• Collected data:
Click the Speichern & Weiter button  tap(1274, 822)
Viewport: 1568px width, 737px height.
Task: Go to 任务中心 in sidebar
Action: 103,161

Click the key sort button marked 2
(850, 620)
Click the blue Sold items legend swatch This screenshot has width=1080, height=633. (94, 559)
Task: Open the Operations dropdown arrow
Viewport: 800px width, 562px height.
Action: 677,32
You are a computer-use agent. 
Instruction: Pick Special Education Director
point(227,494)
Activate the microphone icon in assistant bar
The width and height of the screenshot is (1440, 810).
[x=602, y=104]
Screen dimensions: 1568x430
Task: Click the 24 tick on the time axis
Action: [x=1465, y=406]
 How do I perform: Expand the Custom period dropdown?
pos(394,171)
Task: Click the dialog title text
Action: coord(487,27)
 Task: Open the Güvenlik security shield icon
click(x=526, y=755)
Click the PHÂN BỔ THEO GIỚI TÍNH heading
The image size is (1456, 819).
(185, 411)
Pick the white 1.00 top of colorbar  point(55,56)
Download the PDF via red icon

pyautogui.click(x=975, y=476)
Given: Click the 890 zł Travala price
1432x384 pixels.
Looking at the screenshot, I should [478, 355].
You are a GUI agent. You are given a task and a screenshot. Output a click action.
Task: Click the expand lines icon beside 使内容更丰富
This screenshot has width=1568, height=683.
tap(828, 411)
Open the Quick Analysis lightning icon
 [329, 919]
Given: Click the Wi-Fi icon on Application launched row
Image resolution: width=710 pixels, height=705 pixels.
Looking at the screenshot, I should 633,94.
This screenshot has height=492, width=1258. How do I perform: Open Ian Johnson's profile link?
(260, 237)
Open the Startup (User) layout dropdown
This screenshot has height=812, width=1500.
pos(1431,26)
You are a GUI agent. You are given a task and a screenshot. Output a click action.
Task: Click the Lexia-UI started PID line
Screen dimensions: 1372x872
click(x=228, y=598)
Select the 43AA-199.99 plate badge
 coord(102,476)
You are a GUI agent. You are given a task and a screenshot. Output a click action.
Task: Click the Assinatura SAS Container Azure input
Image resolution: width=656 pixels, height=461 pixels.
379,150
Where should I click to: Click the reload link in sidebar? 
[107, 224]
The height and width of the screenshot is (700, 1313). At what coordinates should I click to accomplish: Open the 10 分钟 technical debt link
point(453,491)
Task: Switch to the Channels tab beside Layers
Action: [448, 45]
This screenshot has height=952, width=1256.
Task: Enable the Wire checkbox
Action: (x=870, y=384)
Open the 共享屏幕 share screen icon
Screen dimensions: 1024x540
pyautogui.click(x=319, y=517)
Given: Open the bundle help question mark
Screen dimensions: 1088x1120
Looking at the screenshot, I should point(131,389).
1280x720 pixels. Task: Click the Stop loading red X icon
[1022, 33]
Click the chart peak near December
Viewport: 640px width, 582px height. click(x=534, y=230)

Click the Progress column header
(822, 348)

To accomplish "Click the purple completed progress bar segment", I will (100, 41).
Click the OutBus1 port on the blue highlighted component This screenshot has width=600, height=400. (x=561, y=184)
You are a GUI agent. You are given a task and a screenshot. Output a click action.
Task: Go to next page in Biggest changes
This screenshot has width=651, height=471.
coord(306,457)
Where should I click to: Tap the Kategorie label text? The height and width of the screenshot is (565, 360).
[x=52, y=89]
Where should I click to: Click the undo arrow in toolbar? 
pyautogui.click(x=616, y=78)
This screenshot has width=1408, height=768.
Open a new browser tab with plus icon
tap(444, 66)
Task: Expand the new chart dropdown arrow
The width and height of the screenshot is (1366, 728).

• EXERCISE GOAL:
Respond with nothing but the number of lines in the data above that include the word "blue".

• WRITTEN SOLUTION:
2